The McNichols Campus renovation takes place at an exceptional time for Detroit Mercy. In 2020, U.S. News & World Report’s “Best Colleges” edition elevated Detroit Mercy in classification and ranked it among the top 200 national universities in the United States. In addition, The Wall Street Journal (WSJ) 2020 Times Higher Education (THE) ranked Detroit Mercy among the top 20% of all U.S. institutions and the highest-ranking private university in Michigan. This past fall, the College of Business Administration ranked No. 1 in the nation for its first-time pass rate of accounting graduates who took the Certified Public Accounting (CPA) exam in 2019, as reported by the National Association of State Boards of Accountancy (NASBA). 

The following is a brief summary of first phase projects scheduled in the McNichols Campus renovation project.


The Student Union

Renovation plans for the Student Union, built in 1955 and expanded in 1970, will once again place the facility at the center of student life on campus.

Unused and obsolete square footage will become the new home for all student-centered services from admissions to financial aid to student life offices. The new Student Union will offer a one-stop-shop for students and their families as they consider a Detroit Mercy education; University Ministry offices will undergo expansion; and the bookstore will move to newly renovated space in the building.

Glass walls will brighten up the building and provide great views of the campus and a dynamic new outdoor plaza for studying or gathering.  An indoor refreshment station, with study pods and a game area, will be a place where students can hang out between classes.

Construction is scheduled to begin in July 2020 with Phase 1 completion by fall 2021.

The Fisher Administration Center

The 50,000-square-foot Gunnar Birkerts-designed building was officially dedicated in September 1966 and is one of the tallest buildings on campus, with views that extend blocks away. It houses most of the University’s administrative departments, including the President’s Office. In 2003, the American Institute of Architects honored the building for its “architectural design of enduring significance.”
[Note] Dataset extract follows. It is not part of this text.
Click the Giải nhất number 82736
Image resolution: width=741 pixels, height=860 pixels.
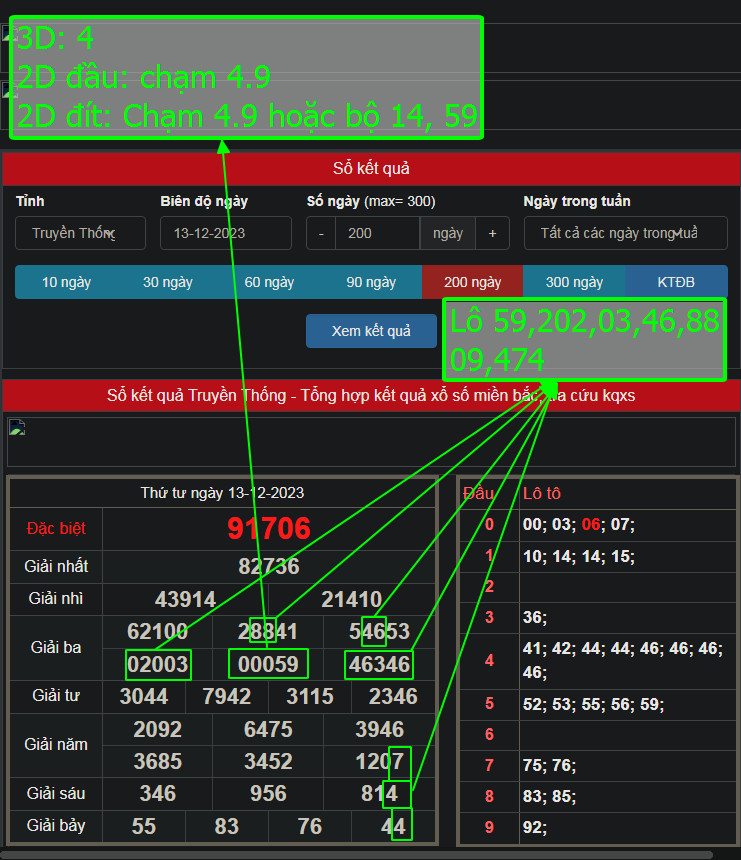(x=269, y=566)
However, critical maintenance issues would cost more than the expense of tearing it down, Batcheller explained. The University expects to move services and departments from Fisher to the new Student Union and other under-utilized space on campus.
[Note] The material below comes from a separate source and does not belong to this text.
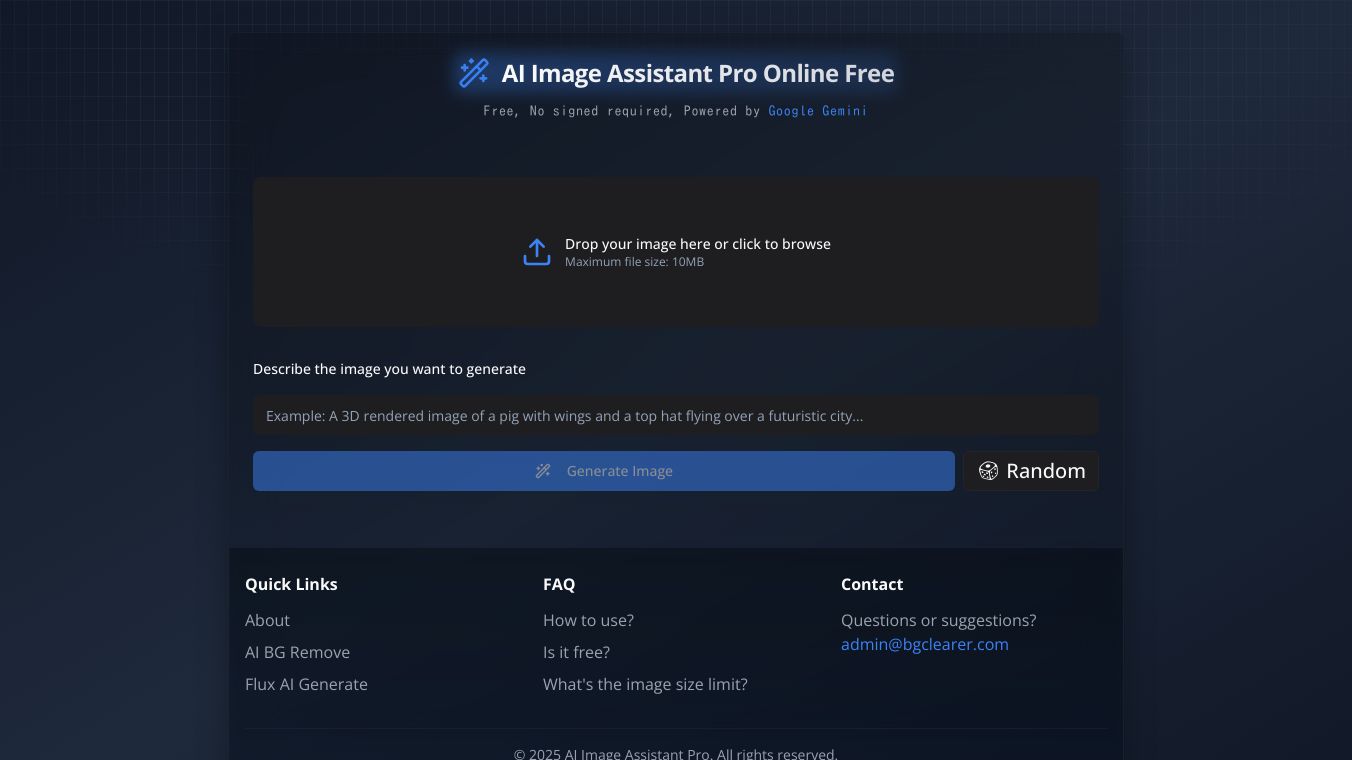Click the 'Maximum file size: 10MB' text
A future demolition date will be set once offices are relocated after the Student Union renovation.

Reno Hall

Batcheller said Reno is one of the most inefficient buildings on campus. The plan calls for demolishing the building and replacing it with newly constructed student apartments designed for upperclassmen and graduate students. These apartments will provide the conveniences and benefits of campus life as students complete their degree.
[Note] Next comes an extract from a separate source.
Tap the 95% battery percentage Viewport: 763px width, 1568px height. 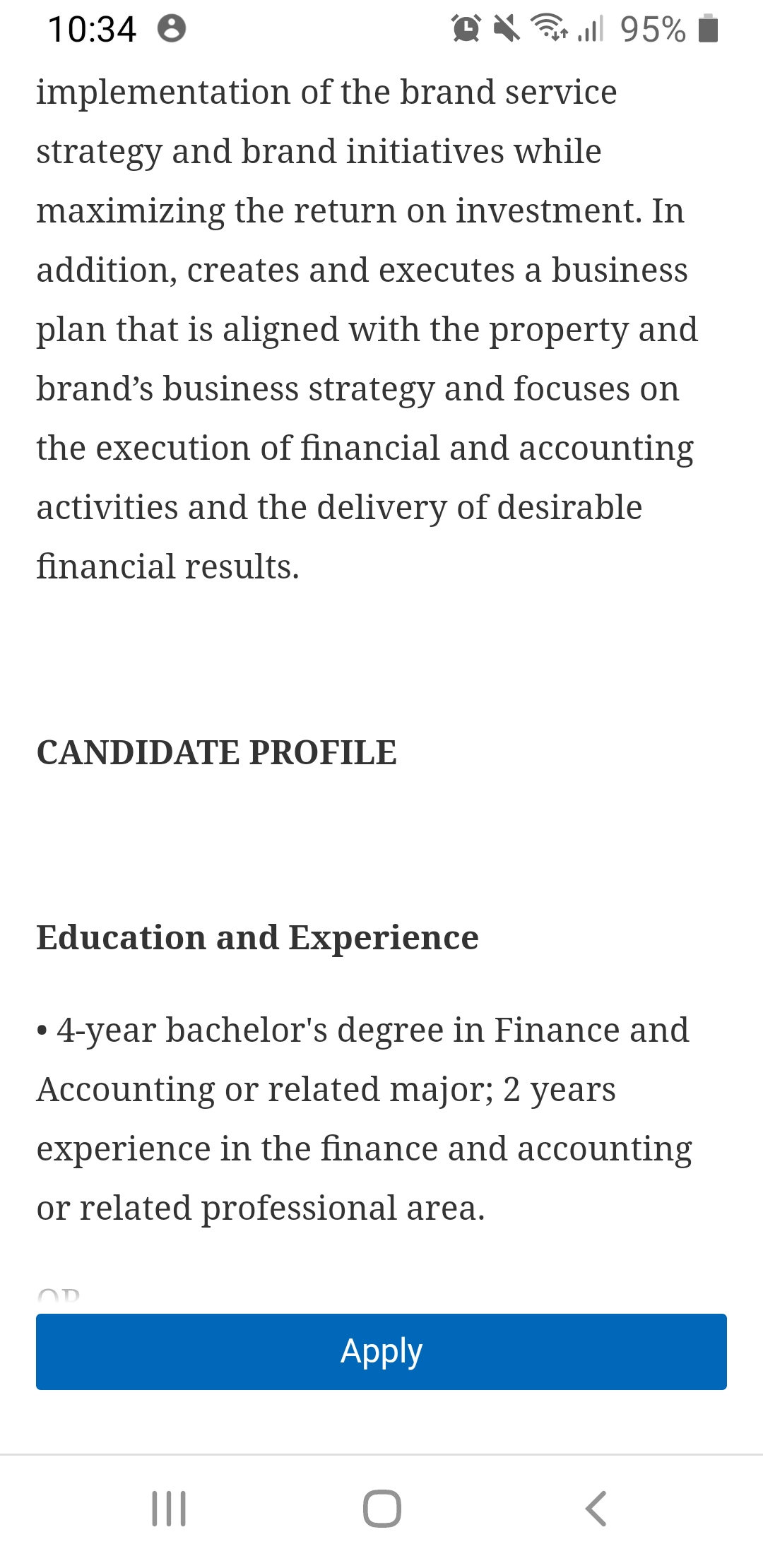click(x=652, y=30)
Built in 1954 as a residence hall, the building is currently home to several academic programs, the University’s counseling and psychology clinics and the international student offices, all of which will be moved to other space on campus.

Other projects

The University recently purchased vacant land abutting the south end of campus behind Shiple Hall. Plans for this space include an intramural sports field and potential gathering spaces where the University community can relax and enjoy the outdoors.

The University will establish a website for campus updates in the near future.

“This project will enhance our McNichols Campus and attract high-achieving students to our University, while at the same time help support the economic and redevelopment efforts taking place in our community,” Garibaldi said. “We hope other urban communities throughout the country view our success as a model that can be replicated and help spur enrollment growth.”